**** Data records
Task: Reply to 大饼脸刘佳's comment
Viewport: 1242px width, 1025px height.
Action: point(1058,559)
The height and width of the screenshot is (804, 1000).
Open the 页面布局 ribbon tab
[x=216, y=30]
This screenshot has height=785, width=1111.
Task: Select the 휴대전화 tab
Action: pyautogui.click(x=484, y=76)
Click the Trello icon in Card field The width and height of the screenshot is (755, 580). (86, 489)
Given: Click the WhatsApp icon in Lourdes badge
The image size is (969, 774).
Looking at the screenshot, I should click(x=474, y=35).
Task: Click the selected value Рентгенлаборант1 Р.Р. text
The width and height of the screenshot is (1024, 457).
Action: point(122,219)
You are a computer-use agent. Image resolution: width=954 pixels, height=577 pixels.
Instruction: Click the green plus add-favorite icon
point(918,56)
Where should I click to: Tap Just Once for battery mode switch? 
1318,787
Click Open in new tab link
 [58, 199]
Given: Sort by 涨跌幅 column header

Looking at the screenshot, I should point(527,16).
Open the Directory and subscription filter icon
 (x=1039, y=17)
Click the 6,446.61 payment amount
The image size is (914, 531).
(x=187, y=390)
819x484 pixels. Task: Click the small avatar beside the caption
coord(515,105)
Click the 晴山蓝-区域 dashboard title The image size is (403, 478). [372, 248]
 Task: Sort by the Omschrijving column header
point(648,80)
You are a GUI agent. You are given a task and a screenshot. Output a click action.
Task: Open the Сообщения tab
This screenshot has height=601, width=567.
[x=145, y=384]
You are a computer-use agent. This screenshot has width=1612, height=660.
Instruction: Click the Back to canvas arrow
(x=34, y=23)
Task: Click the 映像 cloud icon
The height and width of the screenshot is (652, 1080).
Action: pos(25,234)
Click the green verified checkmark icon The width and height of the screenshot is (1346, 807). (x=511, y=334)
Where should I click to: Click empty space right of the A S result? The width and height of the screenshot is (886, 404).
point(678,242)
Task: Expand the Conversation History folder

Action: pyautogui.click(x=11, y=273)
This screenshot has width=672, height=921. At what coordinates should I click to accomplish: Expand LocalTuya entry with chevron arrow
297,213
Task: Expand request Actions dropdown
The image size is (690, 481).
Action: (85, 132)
********
### Your goal
The required output is an exact retyping of the lines from the one that contains "819x484 pixels. Task: Click" through the last line of the material above.

### Task solution
819x484 pixels. Task: Click the small avatar beside the caption
coord(515,105)
Click the 晴山蓝-区域 dashboard title The image size is (403, 478). [372, 248]
 Task: Sort by the Omschrijving column header
point(648,80)
You are a GUI agent. You are given a task and a screenshot. Output a click action.
Task: Open the Сообщения tab
This screenshot has height=601, width=567.
[x=145, y=384]
You are a computer-use agent. This screenshot has width=1612, height=660.
Instruction: Click the Back to canvas arrow
(x=34, y=23)
Task: Click the 映像 cloud icon
The height and width of the screenshot is (652, 1080).
Action: pos(25,234)
Click the green verified checkmark icon The width and height of the screenshot is (1346, 807). (x=511, y=334)
Where should I click to: Click empty space right of the A S result? The width and height of the screenshot is (886, 404).
point(678,242)
Task: Expand the Conversation History folder

Action: pyautogui.click(x=11, y=273)
This screenshot has width=672, height=921. At what coordinates should I click to accomplish: Expand LocalTuya entry with chevron arrow
297,213
Task: Expand request Actions dropdown
The image size is (690, 481).
Action: (85, 132)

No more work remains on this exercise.